Il monte ensuite à 22 ans seulement la société Les Films du Losange, qui produit entre autres de nombreux films d’Eric Rohmer, et dont le catalogue comporte aujourd’hui les films de Michael Haneke et Jacques Doillon.

Schroeder ne se cantonne pourtant pas à la critique et à la production. En plus de jouer régulièrement pour ses amis cinéastes, il est le réalisateur d’une vingtaine de films, fictions et documentaires confondus.

De More (1969, véritable plongée psychédélique dont la bande originale est composée par Pink Floyd), au Mystère von Bülow (1990, tirée de l’histoire vraie d’un couple de milliardaires dont le mari est soupçonné d’avoir plongé sa femme dans le coma, Oscar du premier rôle masculin 1990), en passant par Maîtresse (1975, exploration du sadomasochisme avec Gérard Depardieu et Bulle Ogier), Schroeder touche à des genres très différents, avec un certain goût pour les personnalités extrêmes.

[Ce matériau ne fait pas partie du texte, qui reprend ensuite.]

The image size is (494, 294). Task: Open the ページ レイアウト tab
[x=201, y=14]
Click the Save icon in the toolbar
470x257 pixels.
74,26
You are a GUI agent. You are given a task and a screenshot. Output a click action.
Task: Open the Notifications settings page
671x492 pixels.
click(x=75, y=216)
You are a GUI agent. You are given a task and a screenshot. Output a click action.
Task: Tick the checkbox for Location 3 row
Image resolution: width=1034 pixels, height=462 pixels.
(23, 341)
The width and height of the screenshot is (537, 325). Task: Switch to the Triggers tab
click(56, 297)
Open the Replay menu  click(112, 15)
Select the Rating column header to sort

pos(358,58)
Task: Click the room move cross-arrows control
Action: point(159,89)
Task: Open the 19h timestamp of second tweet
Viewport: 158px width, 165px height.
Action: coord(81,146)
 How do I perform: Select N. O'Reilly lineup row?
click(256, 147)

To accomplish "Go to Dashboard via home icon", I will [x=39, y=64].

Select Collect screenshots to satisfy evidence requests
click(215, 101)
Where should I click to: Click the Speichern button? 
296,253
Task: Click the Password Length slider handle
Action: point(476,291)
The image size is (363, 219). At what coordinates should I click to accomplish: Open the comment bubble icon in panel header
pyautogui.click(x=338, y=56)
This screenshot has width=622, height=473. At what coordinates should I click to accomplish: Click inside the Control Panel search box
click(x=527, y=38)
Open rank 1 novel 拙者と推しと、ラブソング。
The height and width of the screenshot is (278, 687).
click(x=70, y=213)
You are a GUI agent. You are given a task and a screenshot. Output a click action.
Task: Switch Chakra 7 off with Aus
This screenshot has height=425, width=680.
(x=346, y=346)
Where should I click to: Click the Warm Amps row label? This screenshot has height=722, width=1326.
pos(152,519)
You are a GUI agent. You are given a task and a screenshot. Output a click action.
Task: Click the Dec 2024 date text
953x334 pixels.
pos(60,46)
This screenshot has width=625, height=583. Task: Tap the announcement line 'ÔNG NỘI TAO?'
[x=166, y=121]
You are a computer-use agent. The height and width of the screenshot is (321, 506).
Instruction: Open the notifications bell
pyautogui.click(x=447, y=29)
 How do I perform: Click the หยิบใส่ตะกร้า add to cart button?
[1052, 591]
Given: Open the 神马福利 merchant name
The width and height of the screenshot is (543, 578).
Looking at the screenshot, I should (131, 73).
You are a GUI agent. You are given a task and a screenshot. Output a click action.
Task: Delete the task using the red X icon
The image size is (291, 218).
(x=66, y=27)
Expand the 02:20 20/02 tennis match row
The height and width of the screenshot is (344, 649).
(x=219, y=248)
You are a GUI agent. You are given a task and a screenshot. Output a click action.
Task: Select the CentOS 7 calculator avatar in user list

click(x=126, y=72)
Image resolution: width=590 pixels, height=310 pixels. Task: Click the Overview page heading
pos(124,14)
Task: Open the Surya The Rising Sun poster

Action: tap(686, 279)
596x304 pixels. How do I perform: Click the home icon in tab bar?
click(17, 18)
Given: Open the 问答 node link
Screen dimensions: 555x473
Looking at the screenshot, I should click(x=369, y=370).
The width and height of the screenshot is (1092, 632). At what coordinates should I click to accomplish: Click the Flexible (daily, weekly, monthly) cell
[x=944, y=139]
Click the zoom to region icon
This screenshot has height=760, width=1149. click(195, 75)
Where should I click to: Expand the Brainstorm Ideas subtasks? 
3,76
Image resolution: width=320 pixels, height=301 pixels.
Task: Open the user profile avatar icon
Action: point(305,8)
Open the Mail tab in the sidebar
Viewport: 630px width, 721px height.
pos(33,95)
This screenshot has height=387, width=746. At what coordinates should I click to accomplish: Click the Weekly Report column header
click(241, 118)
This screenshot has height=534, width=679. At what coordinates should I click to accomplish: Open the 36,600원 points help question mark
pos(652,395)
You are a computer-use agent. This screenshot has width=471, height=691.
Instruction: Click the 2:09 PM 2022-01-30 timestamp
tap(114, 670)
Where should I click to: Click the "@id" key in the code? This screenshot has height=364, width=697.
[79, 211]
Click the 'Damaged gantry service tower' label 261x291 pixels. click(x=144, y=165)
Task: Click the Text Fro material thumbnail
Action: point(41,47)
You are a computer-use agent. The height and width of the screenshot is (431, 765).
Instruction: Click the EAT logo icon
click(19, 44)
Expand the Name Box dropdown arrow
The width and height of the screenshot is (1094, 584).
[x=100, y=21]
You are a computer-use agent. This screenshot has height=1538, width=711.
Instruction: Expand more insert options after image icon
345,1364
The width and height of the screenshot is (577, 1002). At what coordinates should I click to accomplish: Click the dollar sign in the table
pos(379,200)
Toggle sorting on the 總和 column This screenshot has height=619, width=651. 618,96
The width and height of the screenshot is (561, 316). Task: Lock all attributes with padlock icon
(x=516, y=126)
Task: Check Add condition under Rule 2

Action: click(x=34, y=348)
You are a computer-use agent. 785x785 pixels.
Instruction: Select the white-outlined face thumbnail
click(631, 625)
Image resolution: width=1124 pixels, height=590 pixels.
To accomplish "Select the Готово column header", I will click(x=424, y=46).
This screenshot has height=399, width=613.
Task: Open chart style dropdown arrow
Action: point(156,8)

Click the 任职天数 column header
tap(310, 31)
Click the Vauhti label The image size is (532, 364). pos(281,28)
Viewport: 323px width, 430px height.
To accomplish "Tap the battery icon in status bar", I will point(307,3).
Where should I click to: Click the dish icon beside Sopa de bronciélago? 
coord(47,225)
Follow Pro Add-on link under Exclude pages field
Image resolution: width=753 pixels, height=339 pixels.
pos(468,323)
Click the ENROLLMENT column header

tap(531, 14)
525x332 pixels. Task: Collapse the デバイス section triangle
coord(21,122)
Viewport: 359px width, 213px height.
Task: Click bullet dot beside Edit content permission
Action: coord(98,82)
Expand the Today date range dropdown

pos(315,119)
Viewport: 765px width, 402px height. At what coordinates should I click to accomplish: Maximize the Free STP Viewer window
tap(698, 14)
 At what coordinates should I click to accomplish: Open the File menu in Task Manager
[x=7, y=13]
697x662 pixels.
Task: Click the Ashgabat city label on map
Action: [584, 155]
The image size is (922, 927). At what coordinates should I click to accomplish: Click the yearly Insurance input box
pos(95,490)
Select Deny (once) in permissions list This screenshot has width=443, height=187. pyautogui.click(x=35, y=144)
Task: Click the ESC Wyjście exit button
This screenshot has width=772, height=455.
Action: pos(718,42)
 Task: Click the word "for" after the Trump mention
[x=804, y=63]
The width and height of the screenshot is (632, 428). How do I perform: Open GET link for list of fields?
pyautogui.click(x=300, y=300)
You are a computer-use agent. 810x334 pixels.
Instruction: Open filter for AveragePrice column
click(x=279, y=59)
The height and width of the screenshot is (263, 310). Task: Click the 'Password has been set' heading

Son dernier film (2017), Le Vénérable W., porte sur les tensions entre les musulmans et les bouddhistes à travers le portrait du moine birman Ashin Wirathu, le leader d’un mouvement anti-musulman au Myanmar, et conclue sa « trilogie du mal » après Général Idi Amin Dada : Autoportrait (1974) et L’Avocat de la Terreur (César du meilleur film documentaire 2008).

Barbet Schroeder est l’invité d’honneur du Midnight Sun Film Festival 2018.
Il y présentera Le vénérable W., Maîtresse, Général Idi Amin Dada : Autoportrait et More.